## [WHAT YOU ARE ASKED TO DO]
A line below contains "Image resolution: width=584, height=2576.", and a later one contains "[Close] (459, 67)". Repeat both, with every line between them, exactly.
DATA IN THIS EXERCISE below:
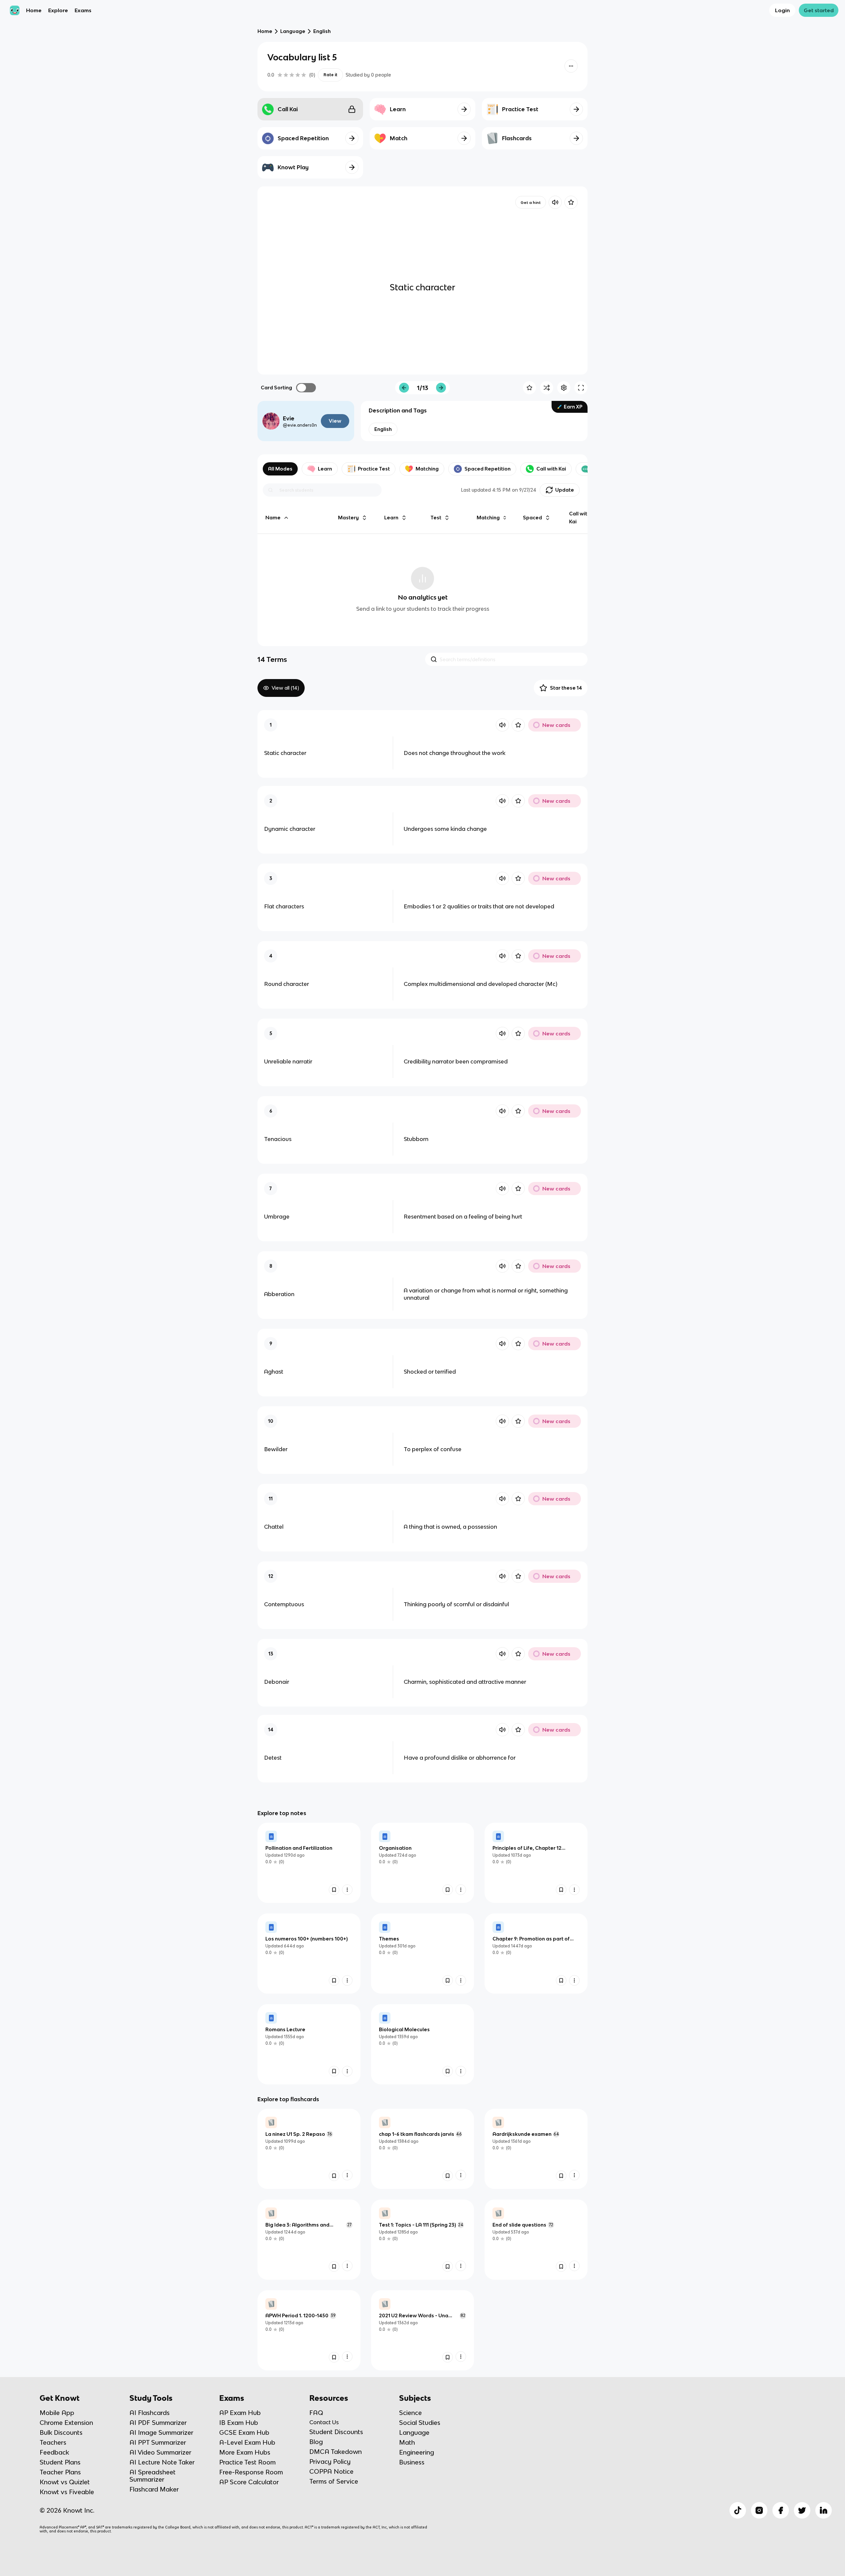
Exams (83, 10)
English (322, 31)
End of DATA IN THIS EXERCISE.
DATA IN THIS EXERCISE below:
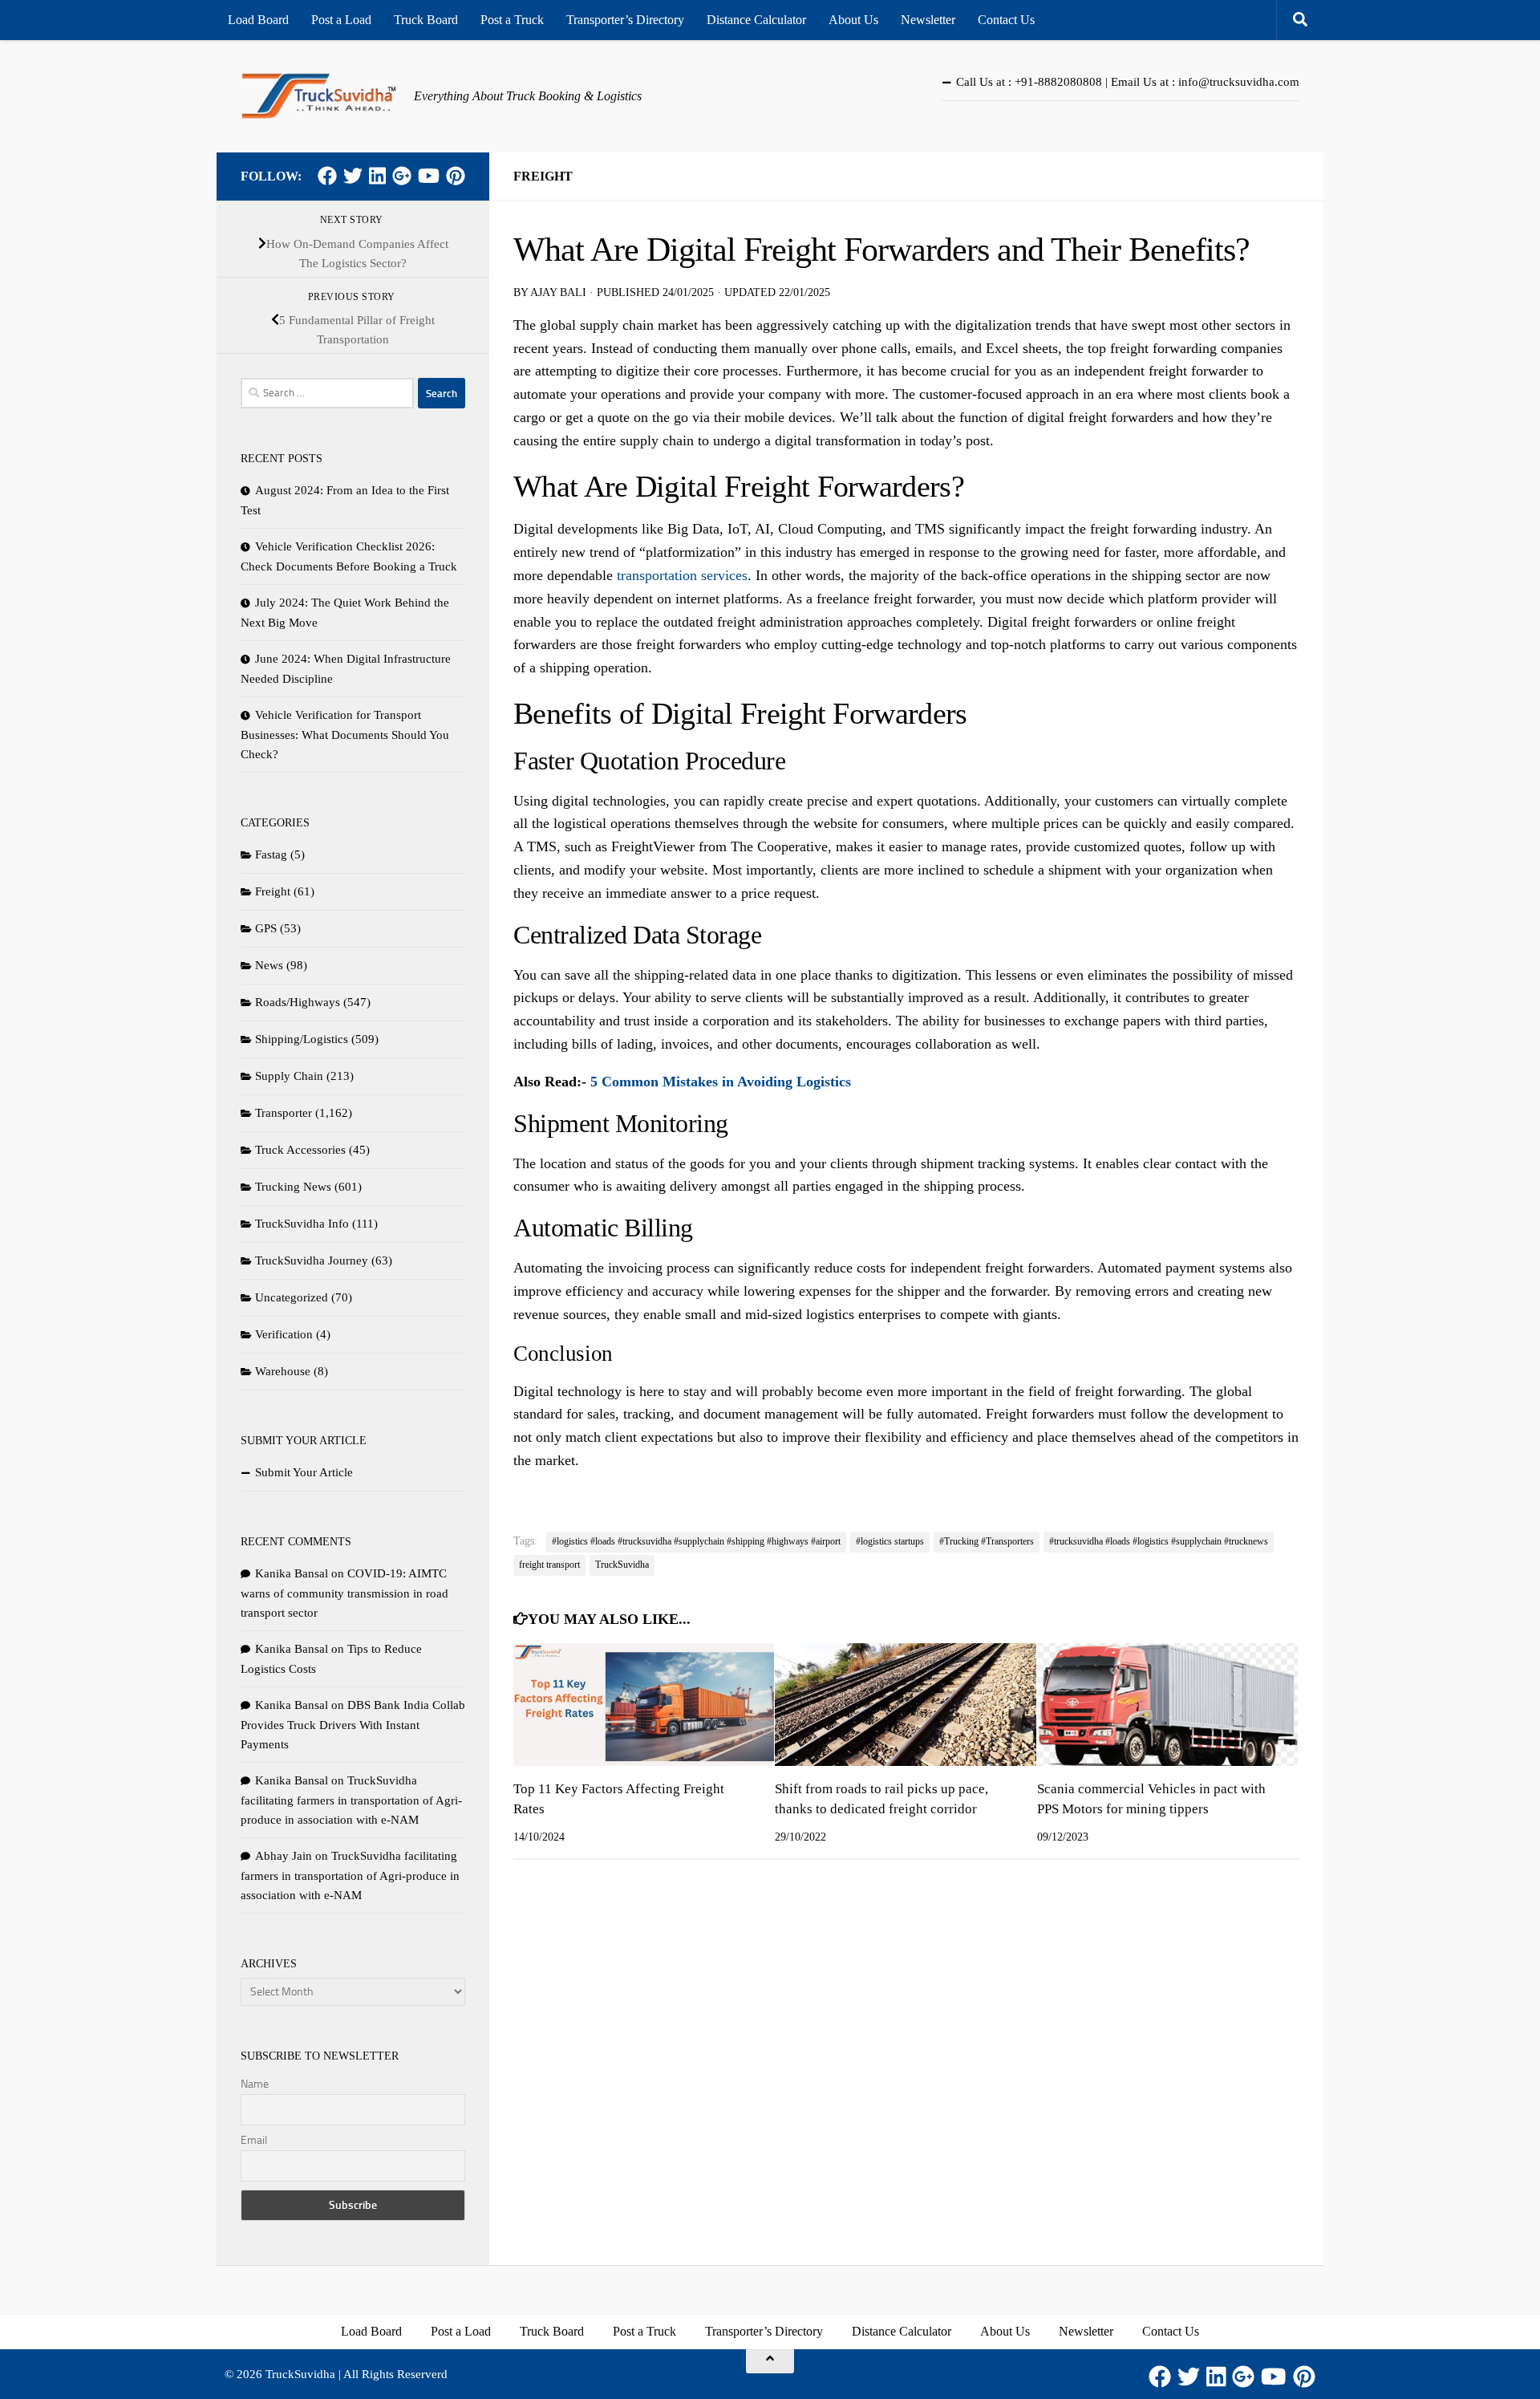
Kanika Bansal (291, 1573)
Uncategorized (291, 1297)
End of DATA IN THIS EXERCISE.
DATA IN THIS EXERCISE below:
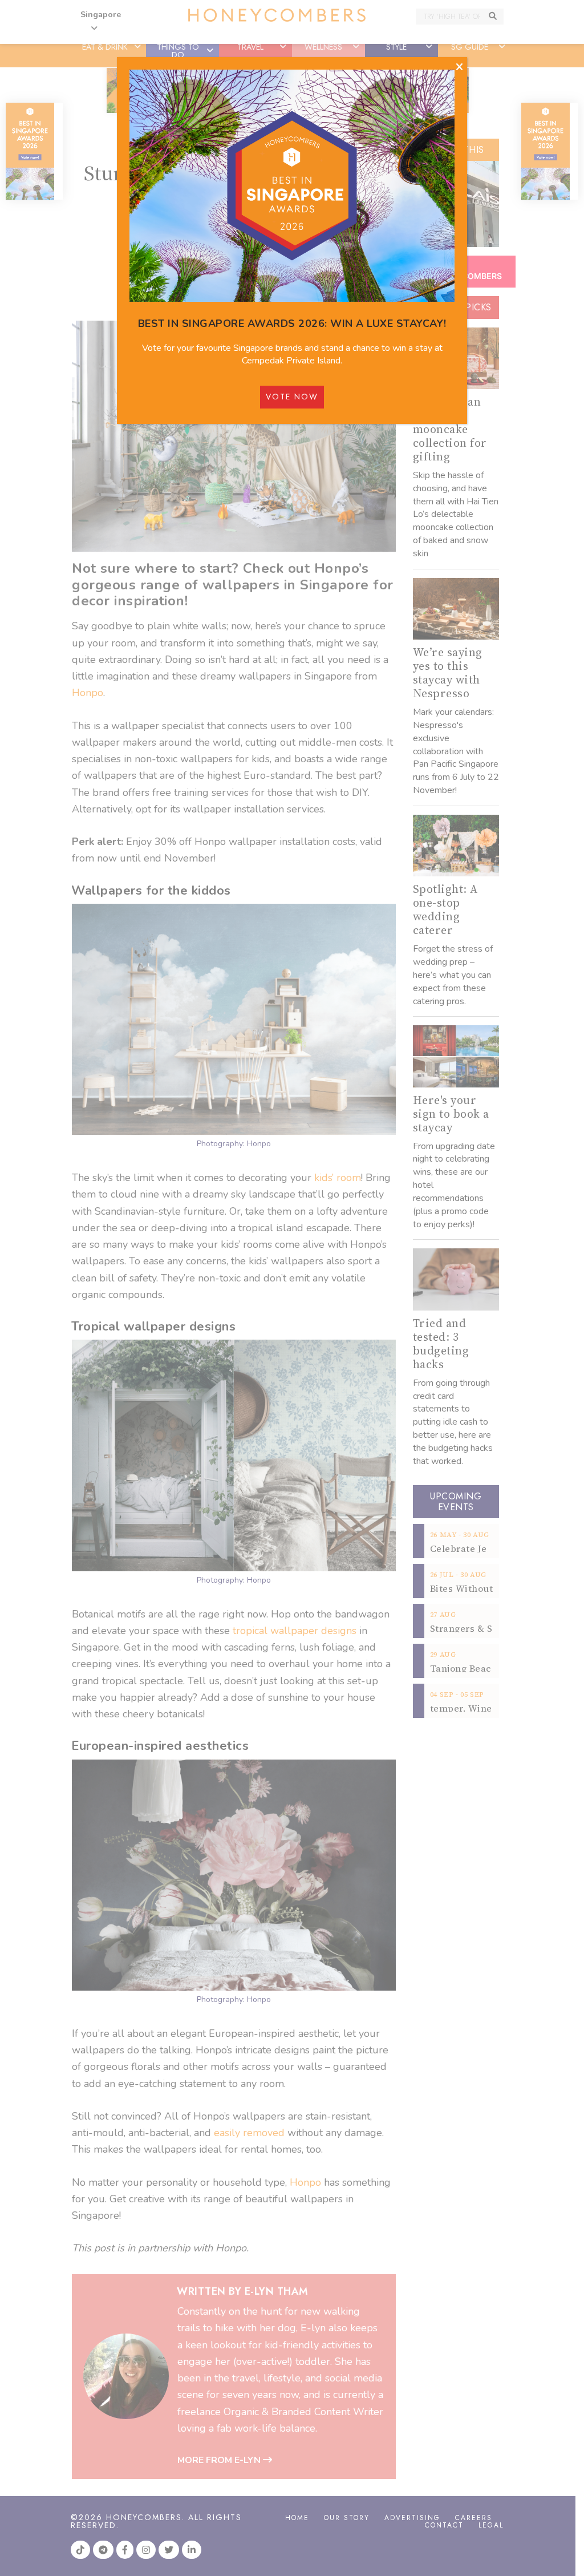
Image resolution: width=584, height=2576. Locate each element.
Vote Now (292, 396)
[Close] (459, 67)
End of DATA IN THIS EXERCISE.
## [SOLUTION FOR THIS TASK]
Image resolution: width=584, height=2576. Locate each element.
Vote Now (292, 396)
[Close] (459, 67)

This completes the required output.